From: Hidetoshi Seto <seto.hidetoshi@jp.fujitsu.com>
To: Denys Vlasenko <vda.linux@googlemail.com>
Cc: Linux Kernel Mailing List <linux-kernel@vger.kernel.org>,
Fernando Luis Vazquez Cao <fernando_b1@lab.ntt.co.jp>,
Tetsuo Handa <penguin-kernel@i-love.sakura.ne.jp>,
Frederic Weisbecker <fweisbec@gmail.com>,
Thomas Gleixner <tglx@linutronix.de>,
Ingo Molnar <mingo@kernel.org>,
Peter Zijlstra <peterz@infradead.org>,
Andrew Morton <akpm@linux-foundation.org>,
Arjan van de Ven <arjan@linux.intel.com>,
Oleg Nesterov <oleg@redhat.com>,
Preeti U Murthy <preeti@linux.vnet.ibm.com>
Subject: Re: [PATCH 1/2] nohz: use seqlock to avoid race on idle time stats v2
Date: Fri, 04 Apr 2014 11:47:12 +0900 [thread overview]
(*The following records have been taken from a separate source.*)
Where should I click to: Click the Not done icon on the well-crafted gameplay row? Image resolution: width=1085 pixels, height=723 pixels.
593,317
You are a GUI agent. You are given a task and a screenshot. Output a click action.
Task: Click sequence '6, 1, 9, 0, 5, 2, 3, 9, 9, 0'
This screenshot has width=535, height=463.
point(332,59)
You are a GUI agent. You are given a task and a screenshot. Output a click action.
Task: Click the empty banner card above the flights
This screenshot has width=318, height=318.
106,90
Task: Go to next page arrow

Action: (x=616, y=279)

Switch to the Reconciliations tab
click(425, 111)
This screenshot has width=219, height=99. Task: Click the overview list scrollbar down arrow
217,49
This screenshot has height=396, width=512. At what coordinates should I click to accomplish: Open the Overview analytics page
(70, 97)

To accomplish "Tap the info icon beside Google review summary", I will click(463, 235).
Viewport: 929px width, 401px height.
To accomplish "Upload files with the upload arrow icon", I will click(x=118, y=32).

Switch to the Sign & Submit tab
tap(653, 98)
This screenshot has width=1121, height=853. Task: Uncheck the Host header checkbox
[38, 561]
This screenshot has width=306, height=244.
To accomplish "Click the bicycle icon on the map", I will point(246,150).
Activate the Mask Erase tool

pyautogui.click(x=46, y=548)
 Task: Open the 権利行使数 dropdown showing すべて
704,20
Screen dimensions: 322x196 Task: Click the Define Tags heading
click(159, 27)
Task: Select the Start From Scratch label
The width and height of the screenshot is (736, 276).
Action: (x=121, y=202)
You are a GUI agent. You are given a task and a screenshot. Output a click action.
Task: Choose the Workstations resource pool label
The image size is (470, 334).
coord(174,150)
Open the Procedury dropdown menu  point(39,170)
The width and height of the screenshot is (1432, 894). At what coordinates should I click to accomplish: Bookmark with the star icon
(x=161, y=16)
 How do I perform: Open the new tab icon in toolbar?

Message-ID: <533E1D30.7060503@jp.fujitsu.com> (raw)
In-Reply-To: <CAK1hOcO3tmzK7JnuNGYCeFBk=nEoo5ke0Tr58zi52ccv0CzEvQ@mail.gmail.com>
(2014/04/03 18:51), Denys Vlasenko wrote:
> On Thu, Apr 3, 2014 at 9:02 AM, Hidetoshi Seto
> <seto.hidetoshi@jp.fujitsu.com> wrote:
>>>> [PROBLEM 2]: broken iowait accounting.
>>>>
>>>> As historical nature, cpu's idle time was accounted as either
>>>> idle or iowait depending on the presence of tasks blocked by
>>>> I/O. No one complain about it for a long time. However:
>>>>
>>>> > Still trying to wrap my head around it, but conceptually
>>>> > get_cpu_iowait_time_us() doesn't make any kind of sense.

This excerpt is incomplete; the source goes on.